Cer­tains auteurs ont conçu la liber­té d’expression de manière exten­sive, comme un outil de pro­grès col­lec­tif, accep­tant que des idées fausses soient par­ta­gées. Dans L’Utilitarisme (1863), John Stuart Mill écrit : « Toute opi­nion devrait avoir la liber­té d’être expri­mée, même si elle est erro­née ou contraire à l’opinion domi­nante, car c’est dans la confron­ta­tion de ces opi­nions que la véri­té peut émer­ger ». Mill recon­naît tou­te­fois que cela « ne doit pas por­ter atteinte à l’intérêt de la société ». 

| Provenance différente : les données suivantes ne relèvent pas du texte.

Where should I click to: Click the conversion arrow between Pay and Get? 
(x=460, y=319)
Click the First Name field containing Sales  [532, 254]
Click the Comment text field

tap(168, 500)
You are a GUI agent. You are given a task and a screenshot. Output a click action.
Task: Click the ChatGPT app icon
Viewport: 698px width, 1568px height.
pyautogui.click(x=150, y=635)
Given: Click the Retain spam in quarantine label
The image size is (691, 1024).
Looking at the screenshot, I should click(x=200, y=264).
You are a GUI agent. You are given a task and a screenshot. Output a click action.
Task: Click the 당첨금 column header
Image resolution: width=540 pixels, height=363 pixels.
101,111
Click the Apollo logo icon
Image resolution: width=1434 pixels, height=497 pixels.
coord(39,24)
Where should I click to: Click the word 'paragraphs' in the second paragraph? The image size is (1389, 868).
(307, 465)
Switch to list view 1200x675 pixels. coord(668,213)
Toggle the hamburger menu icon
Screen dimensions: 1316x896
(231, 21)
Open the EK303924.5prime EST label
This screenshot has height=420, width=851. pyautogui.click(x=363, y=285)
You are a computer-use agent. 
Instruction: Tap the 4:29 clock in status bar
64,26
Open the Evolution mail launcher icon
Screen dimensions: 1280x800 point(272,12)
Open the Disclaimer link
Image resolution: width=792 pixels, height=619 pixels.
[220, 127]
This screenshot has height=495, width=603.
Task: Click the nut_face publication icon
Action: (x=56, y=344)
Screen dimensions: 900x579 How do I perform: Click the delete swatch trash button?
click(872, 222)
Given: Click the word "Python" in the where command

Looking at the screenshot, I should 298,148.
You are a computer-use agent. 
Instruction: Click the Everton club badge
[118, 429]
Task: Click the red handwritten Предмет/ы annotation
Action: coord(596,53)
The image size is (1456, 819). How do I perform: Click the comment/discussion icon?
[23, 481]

Des limites indispensables

DE FAIT, loin d’être un droit abso­lu, la liber­té d’expression n’est accep­table que si elle ne heurte pas d’autres valeurs fon­da­men­tales, comme le res­pect de la digni­té humaine, la sécu­ri­té publique ou la pro­tec­tion des répu­ta­tions. Non seule­ment les mots peuvent por­ter atteinte à ces prin­cipes mais ils peuvent aus­si conduire au pire. La loi punit donc l’injure publique, la dif­fa­ma­tion, la pro­vo­ca­tion aux crimes ou délits, les inci­ta­tions à la haine et la contes­ta­tion ou l’apologie de crimes contre l’humanité. 

Dans De la démo­cra­tie en Amé­rique (1835), Alexis de Toc­que­ville évo­quait déjà les dan­gers d’une expres­sion sans limite, sou­li­gnant que « la liber­té d’opinion est un droit néces­saire à la pros­pé­ri­té des socié­tés modernes, mais qu’il y a des usages per­ni­cieux qui peuvent mena­cer la sta­bi­li­té du corps social ». Ce dis­tin­guo est un enjeu per­ma­nent. Par exemple, les dérives sur les réseaux sociaux ne sont pas encore jugu­lées. Les pro­vo­ca­tions des extrêmes sont sou­vent lais­sées sans réponse. Et le droit à la cari­ca­ture reste dra­ma­ti­que­ment contes­té, jusqu’à pro­vo­quer 12 morts lors des attaques contre Char­lie Heb­do en 2015.